++++ DATASET CONTENT ++++
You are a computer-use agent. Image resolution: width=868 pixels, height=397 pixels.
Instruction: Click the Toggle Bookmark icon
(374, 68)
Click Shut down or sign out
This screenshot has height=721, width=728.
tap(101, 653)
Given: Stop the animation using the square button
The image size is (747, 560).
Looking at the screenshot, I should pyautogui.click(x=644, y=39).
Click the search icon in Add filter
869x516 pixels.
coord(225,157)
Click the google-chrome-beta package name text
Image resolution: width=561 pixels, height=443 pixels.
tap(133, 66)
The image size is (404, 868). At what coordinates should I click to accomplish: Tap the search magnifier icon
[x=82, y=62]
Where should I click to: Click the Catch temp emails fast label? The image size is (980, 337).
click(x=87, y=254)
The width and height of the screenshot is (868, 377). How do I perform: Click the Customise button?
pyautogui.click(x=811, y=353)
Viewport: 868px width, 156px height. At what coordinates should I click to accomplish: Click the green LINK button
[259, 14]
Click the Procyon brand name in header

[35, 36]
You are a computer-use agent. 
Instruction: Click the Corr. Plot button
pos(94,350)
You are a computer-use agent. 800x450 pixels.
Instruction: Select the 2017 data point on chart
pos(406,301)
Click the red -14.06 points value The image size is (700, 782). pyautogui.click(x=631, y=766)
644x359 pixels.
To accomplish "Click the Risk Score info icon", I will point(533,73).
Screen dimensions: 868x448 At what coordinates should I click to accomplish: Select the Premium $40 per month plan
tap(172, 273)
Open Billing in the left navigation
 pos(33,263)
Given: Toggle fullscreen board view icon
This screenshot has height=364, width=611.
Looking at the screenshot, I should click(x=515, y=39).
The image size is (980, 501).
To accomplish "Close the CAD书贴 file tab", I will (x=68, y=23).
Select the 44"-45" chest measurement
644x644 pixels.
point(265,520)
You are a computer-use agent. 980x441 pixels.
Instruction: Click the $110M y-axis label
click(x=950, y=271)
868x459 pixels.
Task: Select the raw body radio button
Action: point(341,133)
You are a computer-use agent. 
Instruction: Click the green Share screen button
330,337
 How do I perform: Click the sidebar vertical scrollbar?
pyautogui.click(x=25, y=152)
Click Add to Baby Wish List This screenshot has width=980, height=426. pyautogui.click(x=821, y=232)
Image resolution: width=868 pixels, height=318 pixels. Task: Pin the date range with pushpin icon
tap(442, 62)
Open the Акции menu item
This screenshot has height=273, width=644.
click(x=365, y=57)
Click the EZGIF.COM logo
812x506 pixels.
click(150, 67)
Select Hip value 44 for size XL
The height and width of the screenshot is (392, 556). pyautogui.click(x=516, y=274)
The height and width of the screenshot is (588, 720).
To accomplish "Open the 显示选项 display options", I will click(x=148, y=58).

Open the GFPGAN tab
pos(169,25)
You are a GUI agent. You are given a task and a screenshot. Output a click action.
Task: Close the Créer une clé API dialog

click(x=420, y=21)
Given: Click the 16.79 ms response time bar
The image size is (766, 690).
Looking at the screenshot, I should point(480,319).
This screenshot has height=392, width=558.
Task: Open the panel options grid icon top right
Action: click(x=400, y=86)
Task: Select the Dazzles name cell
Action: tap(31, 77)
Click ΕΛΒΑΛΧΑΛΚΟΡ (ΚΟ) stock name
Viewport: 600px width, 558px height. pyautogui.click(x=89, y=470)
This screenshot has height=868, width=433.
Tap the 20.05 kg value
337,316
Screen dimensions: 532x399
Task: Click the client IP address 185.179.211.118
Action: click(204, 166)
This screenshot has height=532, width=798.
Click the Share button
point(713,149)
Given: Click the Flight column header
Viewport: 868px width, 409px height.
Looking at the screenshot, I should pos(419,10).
++++
- AIM OF THE TASK:
Nothing should be left out: copy the material exactly.

- SOLVED EXERCISE:
You are a computer-use agent. Image resolution: width=868 pixels, height=397 pixels.
Instruction: Click the Toggle Bookmark icon
(374, 68)
Click Shut down or sign out
This screenshot has height=721, width=728.
tap(101, 653)
Given: Stop the animation using the square button
The image size is (747, 560).
Looking at the screenshot, I should pyautogui.click(x=644, y=39).
Click the search icon in Add filter
869x516 pixels.
coord(225,157)
Click the google-chrome-beta package name text
Image resolution: width=561 pixels, height=443 pixels.
tap(133, 66)
The image size is (404, 868). At what coordinates should I click to accomplish: Tap the search magnifier icon
[x=82, y=62]
Where should I click to: Click the Catch temp emails fast label? The image size is (980, 337).
click(x=87, y=254)
The width and height of the screenshot is (868, 377). How do I perform: Click the Customise button?
pyautogui.click(x=811, y=353)
Viewport: 868px width, 156px height. At what coordinates should I click to accomplish: Click the green LINK button
[259, 14]
Click the Procyon brand name in header

[35, 36]
You are a computer-use agent. 
Instruction: Click the Corr. Plot button
pos(94,350)
You are a computer-use agent. 800x450 pixels.
Instruction: Select the 2017 data point on chart
pos(406,301)
Click the red -14.06 points value The image size is (700, 782). pyautogui.click(x=631, y=766)
644x359 pixels.
To accomplish "Click the Risk Score info icon", I will point(533,73).
Screen dimensions: 868x448 At what coordinates should I click to accomplish: Select the Premium $40 per month plan
tap(172, 273)
Open Billing in the left navigation
 pos(33,263)
Given: Toggle fullscreen board view icon
This screenshot has height=364, width=611.
Looking at the screenshot, I should click(x=515, y=39).
The image size is (980, 501).
To accomplish "Close the CAD书贴 file tab", I will (x=68, y=23).
Select the 44"-45" chest measurement
644x644 pixels.
point(265,520)
You are a computer-use agent. 980x441 pixels.
Instruction: Click the $110M y-axis label
click(x=950, y=271)
868x459 pixels.
Task: Select the raw body radio button
Action: point(341,133)
You are a computer-use agent. 
Instruction: Click the green Share screen button
330,337
 How do I perform: Click the sidebar vertical scrollbar?
pyautogui.click(x=25, y=152)
Click Add to Baby Wish List This screenshot has width=980, height=426. pyautogui.click(x=821, y=232)
Image resolution: width=868 pixels, height=318 pixels. Task: Pin the date range with pushpin icon
tap(442, 62)
Open the Акции menu item
This screenshot has height=273, width=644.
click(x=365, y=57)
Click the EZGIF.COM logo
812x506 pixels.
click(150, 67)
Select Hip value 44 for size XL
The height and width of the screenshot is (392, 556). pyautogui.click(x=516, y=274)
The height and width of the screenshot is (588, 720).
To accomplish "Open the 显示选项 display options", I will click(x=148, y=58).

Open the GFPGAN tab
pos(169,25)
You are a GUI agent. You are given a task and a screenshot. Output a click action.
Task: Close the Créer une clé API dialog

click(x=420, y=21)
Given: Click the 16.79 ms response time bar
The image size is (766, 690).
Looking at the screenshot, I should point(480,319).
This screenshot has height=392, width=558.
Task: Open the panel options grid icon top right
Action: click(x=400, y=86)
Task: Select the Dazzles name cell
Action: tap(31, 77)
Click ΕΛΒΑΛΧΑΛΚΟΡ (ΚΟ) stock name
Viewport: 600px width, 558px height. pyautogui.click(x=89, y=470)
This screenshot has height=868, width=433.
Tap the 20.05 kg value
337,316
Screen dimensions: 532x399
Task: Click the client IP address 185.179.211.118
Action: click(204, 166)
This screenshot has height=532, width=798.
Click the Share button
point(713,149)
Given: Click the Flight column header
Viewport: 868px width, 409px height.
Looking at the screenshot, I should pos(419,10).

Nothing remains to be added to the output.